_The task_
Every line of the data below should be printed exactly.

_Stored data_
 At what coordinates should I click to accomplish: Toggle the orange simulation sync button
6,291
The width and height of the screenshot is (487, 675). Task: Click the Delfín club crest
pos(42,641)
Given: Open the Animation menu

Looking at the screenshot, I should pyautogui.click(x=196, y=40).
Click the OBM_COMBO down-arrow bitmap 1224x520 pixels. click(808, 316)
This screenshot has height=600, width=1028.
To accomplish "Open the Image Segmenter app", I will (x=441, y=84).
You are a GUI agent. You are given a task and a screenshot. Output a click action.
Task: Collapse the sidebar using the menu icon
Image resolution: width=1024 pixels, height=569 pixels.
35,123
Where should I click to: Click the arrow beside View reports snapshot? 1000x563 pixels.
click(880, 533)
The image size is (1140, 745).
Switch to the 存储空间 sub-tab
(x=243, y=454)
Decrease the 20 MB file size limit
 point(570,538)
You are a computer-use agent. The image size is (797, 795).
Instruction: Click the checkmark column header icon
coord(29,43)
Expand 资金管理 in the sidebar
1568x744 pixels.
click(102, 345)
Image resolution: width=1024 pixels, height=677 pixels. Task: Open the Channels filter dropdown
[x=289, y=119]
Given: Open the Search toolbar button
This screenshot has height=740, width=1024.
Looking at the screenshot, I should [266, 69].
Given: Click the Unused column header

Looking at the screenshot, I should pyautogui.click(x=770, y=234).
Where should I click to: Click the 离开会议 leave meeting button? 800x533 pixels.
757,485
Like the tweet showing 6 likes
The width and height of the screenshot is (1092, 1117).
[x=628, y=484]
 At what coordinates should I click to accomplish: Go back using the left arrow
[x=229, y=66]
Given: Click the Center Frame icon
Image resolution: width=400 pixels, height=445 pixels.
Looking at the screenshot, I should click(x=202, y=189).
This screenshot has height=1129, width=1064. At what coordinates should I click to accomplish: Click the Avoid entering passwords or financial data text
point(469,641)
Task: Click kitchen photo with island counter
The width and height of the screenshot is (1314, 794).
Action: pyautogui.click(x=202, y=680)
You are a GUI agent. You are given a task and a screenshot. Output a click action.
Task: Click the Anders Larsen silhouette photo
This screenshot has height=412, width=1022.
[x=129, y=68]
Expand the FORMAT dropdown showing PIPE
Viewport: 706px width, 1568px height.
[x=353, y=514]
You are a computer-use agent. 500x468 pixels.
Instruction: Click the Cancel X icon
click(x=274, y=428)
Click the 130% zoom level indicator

_Expected answer_
 At what coordinates should I click to accomplish: Toggle the orange simulation sync button
6,291
The width and height of the screenshot is (487, 675). Task: Click the Delfín club crest
pos(42,641)
Given: Open the Animation menu

Looking at the screenshot, I should pyautogui.click(x=196, y=40).
Click the OBM_COMBO down-arrow bitmap 1224x520 pixels. click(808, 316)
This screenshot has height=600, width=1028.
To accomplish "Open the Image Segmenter app", I will (x=441, y=84).
You are a GUI agent. You are given a task and a screenshot. Output a click action.
Task: Collapse the sidebar using the menu icon
Image resolution: width=1024 pixels, height=569 pixels.
35,123
Where should I click to: Click the arrow beside View reports snapshot? 1000x563 pixels.
click(880, 533)
The image size is (1140, 745).
Switch to the 存储空间 sub-tab
(x=243, y=454)
Decrease the 20 MB file size limit
 point(570,538)
You are a computer-use agent. The image size is (797, 795).
Instruction: Click the checkmark column header icon
coord(29,43)
Expand 资金管理 in the sidebar
1568x744 pixels.
click(102, 345)
Image resolution: width=1024 pixels, height=677 pixels. Task: Open the Channels filter dropdown
[x=289, y=119]
Given: Open the Search toolbar button
This screenshot has height=740, width=1024.
Looking at the screenshot, I should [266, 69].
Given: Click the Unused column header

Looking at the screenshot, I should pyautogui.click(x=770, y=234).
Where should I click to: Click the 离开会议 leave meeting button? 800x533 pixels.
757,485
Like the tweet showing 6 likes
The width and height of the screenshot is (1092, 1117).
[x=628, y=484]
 At what coordinates should I click to accomplish: Go back using the left arrow
[x=229, y=66]
Given: Click the Center Frame icon
Image resolution: width=400 pixels, height=445 pixels.
Looking at the screenshot, I should click(x=202, y=189).
This screenshot has height=1129, width=1064. At what coordinates should I click to accomplish: Click the Avoid entering passwords or financial data text
point(469,641)
Task: Click kitchen photo with island counter
The width and height of the screenshot is (1314, 794).
Action: pyautogui.click(x=202, y=680)
You are a GUI agent. You are given a task and a screenshot. Output a click action.
Task: Click the Anders Larsen silhouette photo
This screenshot has height=412, width=1022.
[x=129, y=68]
Expand the FORMAT dropdown showing PIPE
Viewport: 706px width, 1568px height.
[x=353, y=514]
You are a computer-use agent. 500x468 pixels.
Instruction: Click the Cancel X icon
click(x=274, y=428)
Click the 130% zoom level indicator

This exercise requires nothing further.